Jewish American Photographer

N. Jay Jaffee (1921–1999), also known as Nathan Jaffee and Nat Jaffee, was a New York photographer who captured the lives of ordinary (and on occasion well-known) people, city streets and country landscapes, political movements, and private moments.

== Life ==
N. Jay Jaffee was born in Brooklyn in 1921. He was the youngest son of Jewish immigrants Isadore and Anna Jaffee. After graduating junior high school at age 15, he briefly attended the New York School of Printing and trained as a typesetter. During World War II, he served as an infantry squad leader with the 104th Timberwolf Division and fought in Holland, Germany, and France. He married in 1945, had two children, and worked as a salesman in the printing industry. After living in Queens for some years, he divorced and moved to Huntington, Long Island. He died in 1999.

== Photography ==
In the 1940s and 1950s, Jaffee began photographing the Brooklyn neighborhoods in which he grew up, and soon expanded into New York's other boroughs. His formal training came after he had been photographing for some time. He attended classes taught by Sid Grossman, of the Photo League, and met with Edward Steichen, then curator of photography at the Museum of Modern Art. In 1950, two of his photographs were included in the MOMA group show “Fifty-One American Photographers."

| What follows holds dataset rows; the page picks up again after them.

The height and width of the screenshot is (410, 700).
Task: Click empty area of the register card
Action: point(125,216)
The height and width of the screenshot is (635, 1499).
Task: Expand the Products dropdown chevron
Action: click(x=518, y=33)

Throughout the 1960s and 1970s, Jaffee continued documenting street life in New York and throughout the U.S., as well as in Canada and Europe. Several of his subjects documented social justice issues, including the anti-war and civil rights movements of the 1960s, including political demonstrations, rallies, and concerts. He created portraits of Yoko Ono, Pete Seeger, Isaac Bashevis Singer, Sid Grossman, Dan Weiner, and Felrath Hines. Jaffee’s later work focused on images of the land and sea, both dramatic and serene.

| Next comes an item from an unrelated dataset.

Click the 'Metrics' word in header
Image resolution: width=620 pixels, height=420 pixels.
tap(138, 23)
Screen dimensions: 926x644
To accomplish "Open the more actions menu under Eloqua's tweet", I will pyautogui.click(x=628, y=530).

In the introduction to the exhibition catalog of Coney Island to Caumsett: The Photographic Journey of N. Jay Jaffee, a 50-year retrospective of his work at the Heckscher Museum in Huntington, New York, curator Janie Welker describes Jaffee's work:

He saw and recorded human activity: a lonely, windswept boardwalk; a whimsical sculpture; men sunning themselves amidst the city grime; the crisp balance of lines and light in a sparkling cityscape; a teddy bear on a clothesline. His photographs not only record the instant, they communicate the substance. The images are exquisite, enduring expositions of lights and shadow, visual textures in balanced tension. They are also filled with wit and humor, and a profound understanding of the ironies in all of our lives.

Jaffee's work was presented solo exhibitions over the years. In 1981, a solo show, Inward Image: Photographs of N. Jay Jaffee, was held at the Brooklyn Museum. In 1999, a major retrospective at the Heckscher Museum of Art, Coney Island to Caumsett: The Photographic Journey of N. Jay Jaffee, 1947–1997, celebrated his 50 years in photography. In 2014, "N. Jay Jaffee Photographs: From Public to Personal" was presented at the University of Maryland in 2014.

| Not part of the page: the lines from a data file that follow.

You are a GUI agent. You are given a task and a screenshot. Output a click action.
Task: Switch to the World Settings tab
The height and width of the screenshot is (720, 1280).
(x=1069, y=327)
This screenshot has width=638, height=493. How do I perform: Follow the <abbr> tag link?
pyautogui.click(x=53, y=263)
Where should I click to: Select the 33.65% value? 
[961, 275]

His photographs have appeared in books, magazines and even films such as, Kishke King, which appeared in the documentary "Deli Man" by Erik Anjou.

==Collections==
Jaffee’s photographs are in the collections of major museums and institutions, including the Museum of Modern Art, Metropolitan Museum of Art, the Smithsonian American Art Museum, National Portrait Gallery, Library of Congress, New York Public Library, Bibliothèque nationale de France, George Eastman House, and the Museum of Fine Arts Boston.

== Publications ==

- Jaffee, N. Jay. N. Jay Jaffee: Photographs 1947–1956. Henley Press, 1976.